**Aim of the task**
Once the line containing "Advertise (25, 773)" is found in the entries below, reproduce it and every line after it, stopping at and including the line containing "Beaver Dam (57, 1986)"; reproduce nothing else, and keep each line exact.
==*==
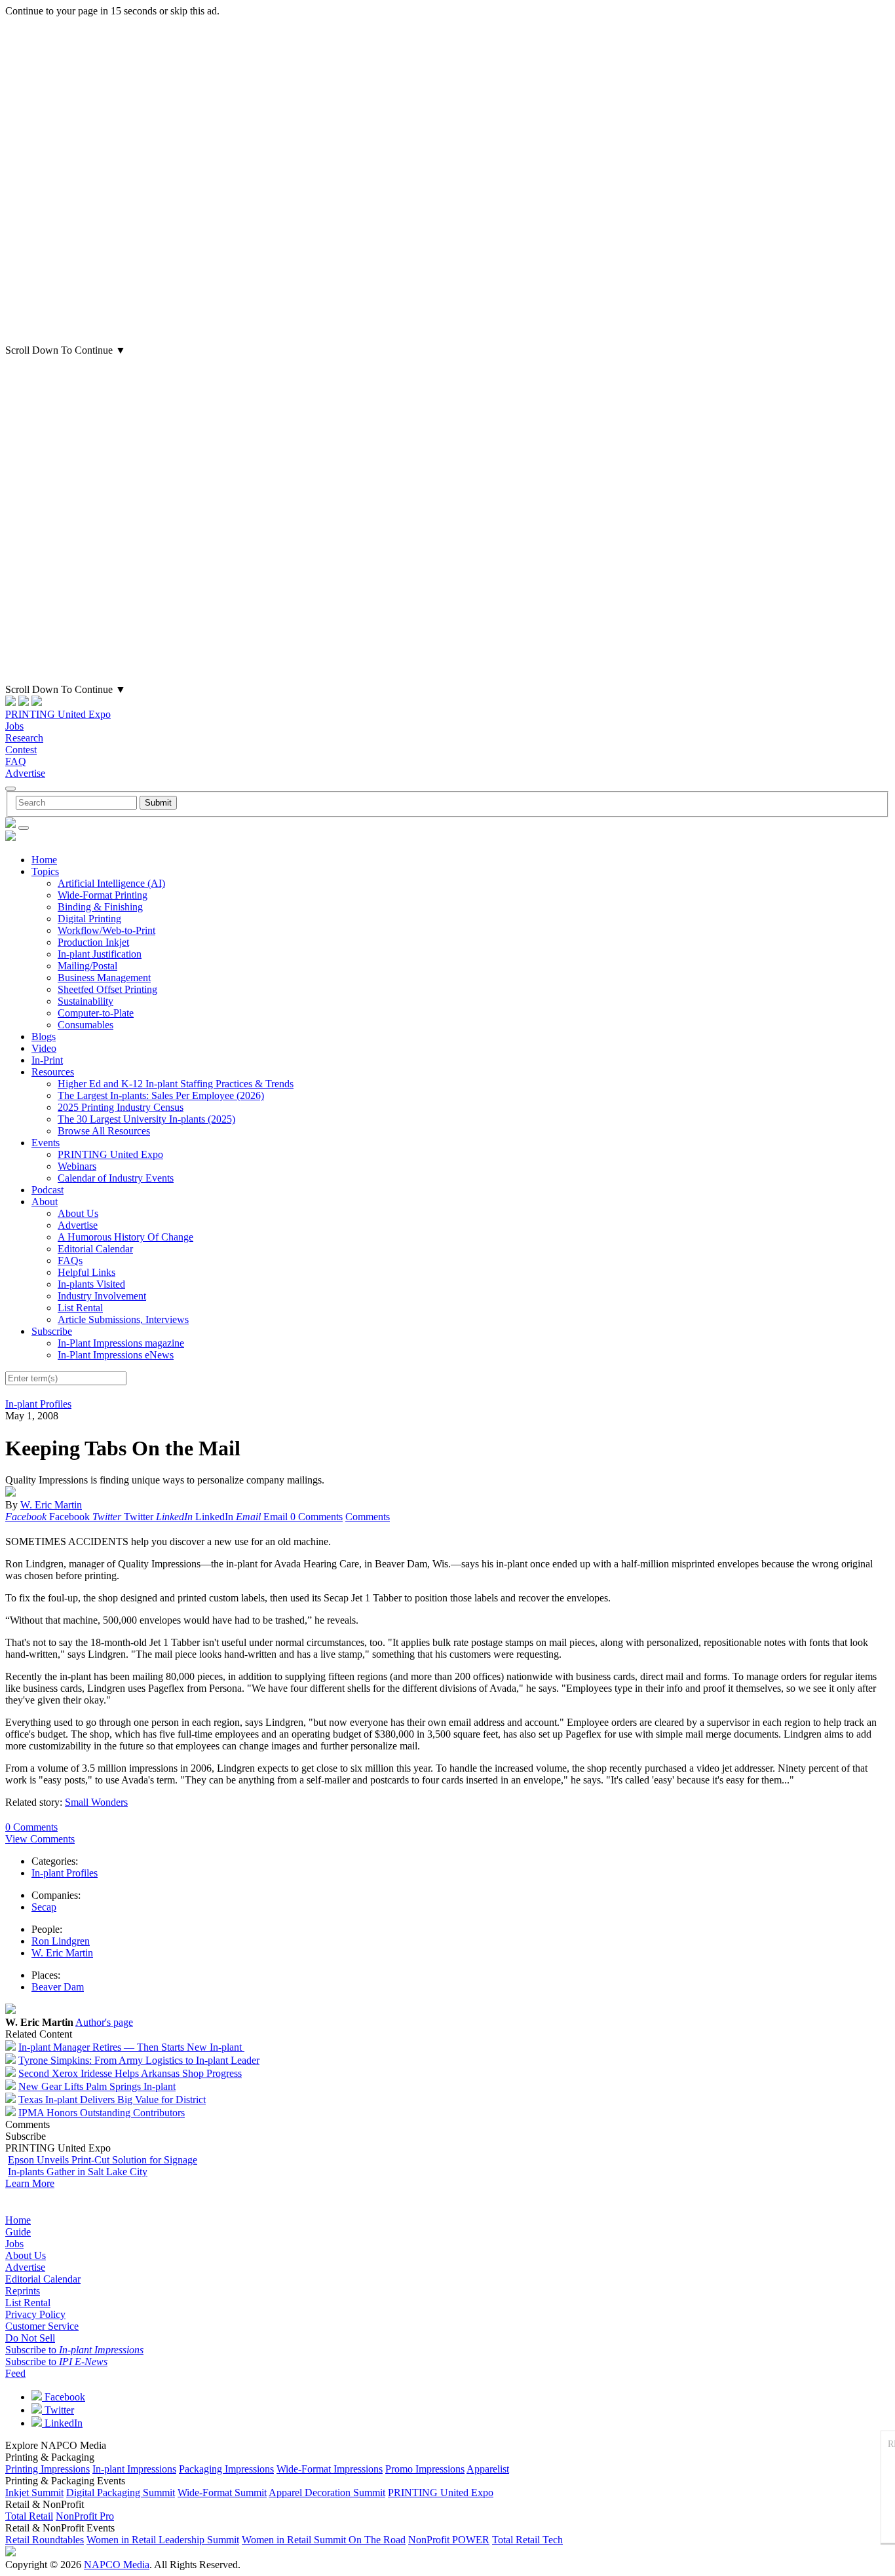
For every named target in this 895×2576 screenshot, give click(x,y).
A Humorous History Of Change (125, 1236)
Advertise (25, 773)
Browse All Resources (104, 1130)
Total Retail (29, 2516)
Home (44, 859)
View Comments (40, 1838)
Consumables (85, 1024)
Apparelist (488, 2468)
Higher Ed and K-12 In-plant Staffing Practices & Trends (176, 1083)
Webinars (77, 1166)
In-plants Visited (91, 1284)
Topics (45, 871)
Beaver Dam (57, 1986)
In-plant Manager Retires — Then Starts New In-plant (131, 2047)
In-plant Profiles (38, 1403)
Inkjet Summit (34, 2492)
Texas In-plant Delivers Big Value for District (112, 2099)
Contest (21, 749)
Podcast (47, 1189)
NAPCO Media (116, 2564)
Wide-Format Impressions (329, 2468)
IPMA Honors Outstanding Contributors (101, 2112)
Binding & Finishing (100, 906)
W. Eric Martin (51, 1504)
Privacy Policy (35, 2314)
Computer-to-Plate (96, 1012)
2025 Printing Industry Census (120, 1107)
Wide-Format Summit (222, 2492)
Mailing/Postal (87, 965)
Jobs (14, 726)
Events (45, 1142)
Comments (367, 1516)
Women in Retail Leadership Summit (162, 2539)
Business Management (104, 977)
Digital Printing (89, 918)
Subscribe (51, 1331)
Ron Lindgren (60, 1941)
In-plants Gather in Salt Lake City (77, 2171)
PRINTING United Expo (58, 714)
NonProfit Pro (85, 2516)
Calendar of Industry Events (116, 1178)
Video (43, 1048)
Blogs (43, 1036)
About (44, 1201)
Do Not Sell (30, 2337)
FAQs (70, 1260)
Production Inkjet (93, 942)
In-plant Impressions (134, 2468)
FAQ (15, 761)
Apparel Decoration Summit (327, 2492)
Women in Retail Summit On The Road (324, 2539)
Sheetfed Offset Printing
==*==
**Completed exercise**
Advertise (25, 773)
Browse All Resources (104, 1130)
Total Retail (29, 2516)
Home (44, 859)
View Comments (40, 1838)
Consumables (85, 1024)
Apparelist (488, 2468)
Higher Ed and K-12 In-plant Staffing Practices & Trends (176, 1083)
Webinars (77, 1166)
In-plants Visited (91, 1284)
Topics (45, 871)
Beaver Dam (57, 1986)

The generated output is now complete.